My heart rate was still elevated when I saw a DC number I hadn’t recognized flash up on my phone.


“Hello,” I hesitated, this was back in the day when I still answered numbers I didn’t recognize. Just in case they were CBS telling me to grab my go-bag because I was there new on-air talent being flown to the middle-east to begin my career as a terrorism correspondent.


“Amanda, Bruce Johnson here,” he’d said, in his usual no-nonsense tone. “I got your email, I’m happy to write you a letter of recommendation, but I need you to tell me more.”


“What do you want me to say about you… just that you’re great?”


That was Bruce.


He was going to do whatever it took to help you reach your dreams, but he wasn’t going to do it for you.

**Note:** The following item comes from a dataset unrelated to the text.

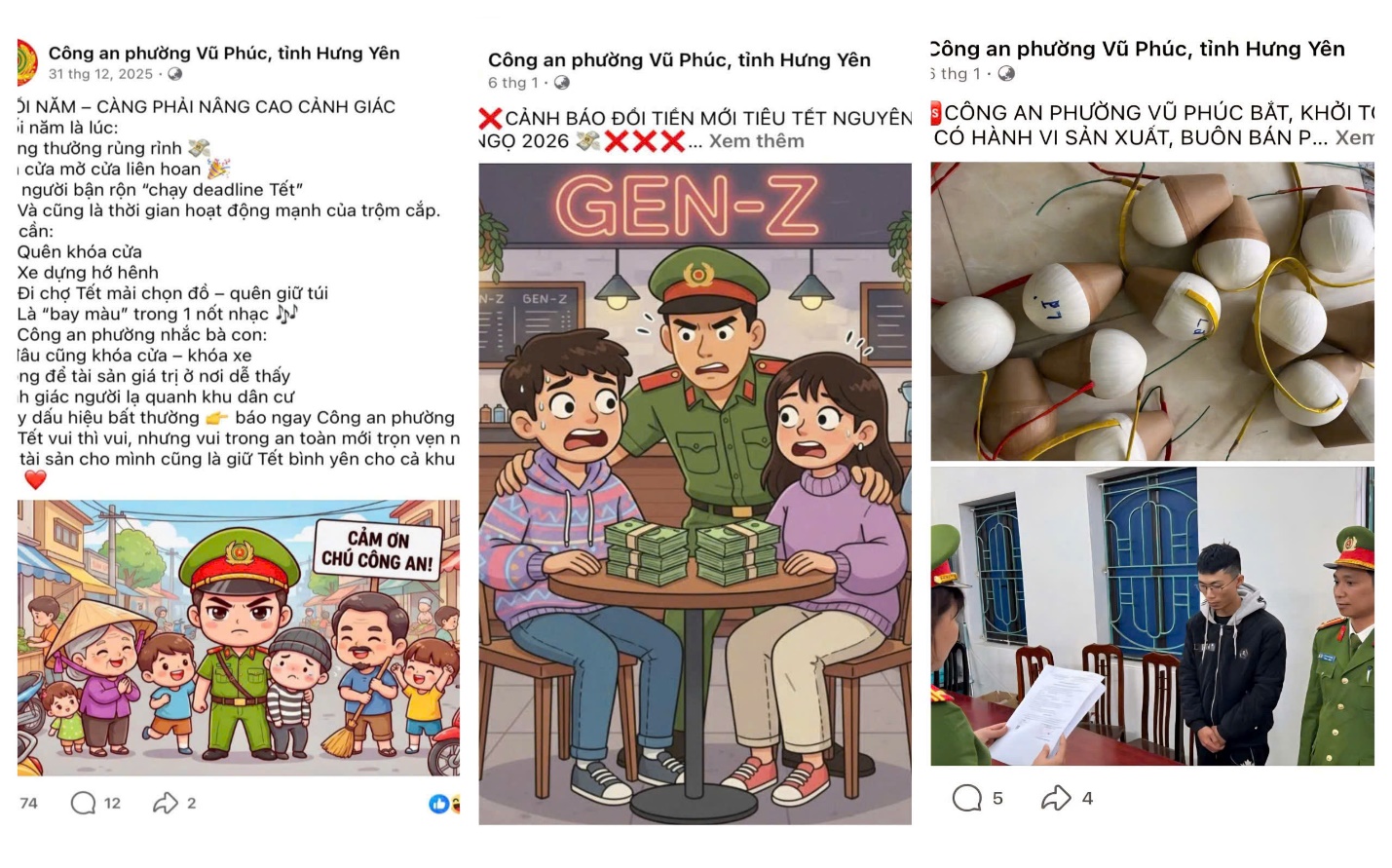Open page name link on third post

I ended up not applying for the Politico Fellowship, reminding myself how grateful I was to even be in the WUSA9 newsroom in any capacity. I took advantage of the weekend shifts to start learning how to MMJ, with Bruce's help of course. He'd let Omar and I borrow his own personal set of camera equipment, the two of us taking turns meeting one another at some random parking lot in Greenbelt to hand it off between us on our odd days off. On weekends we'd bring in what we had and in-between recording voiceovers for the 11 p.m. news and rewriting every script he'd read on-air, Bruce would sit with us and deliver carefully honed critiques to help us grow.


Having read Surviving Deep Waters I finally began to understand, that Bruce wasn't tough on us because he didn’t want us to succeed.


It was because he’d tasted for himself the sweetness that was a battle hard fought and won.


He wanted every aspiring journalist he touched to feel the satisfaction of knowing they’d made it to the prime of their career because they’d fought tooth and nail for that success.


Just like he did.


With all the beautiful tributes pouring in for Bruce from across the social sphere today, it felt wrong to leave this one unpublished.



Rest in power, Bruce. You will be so missed.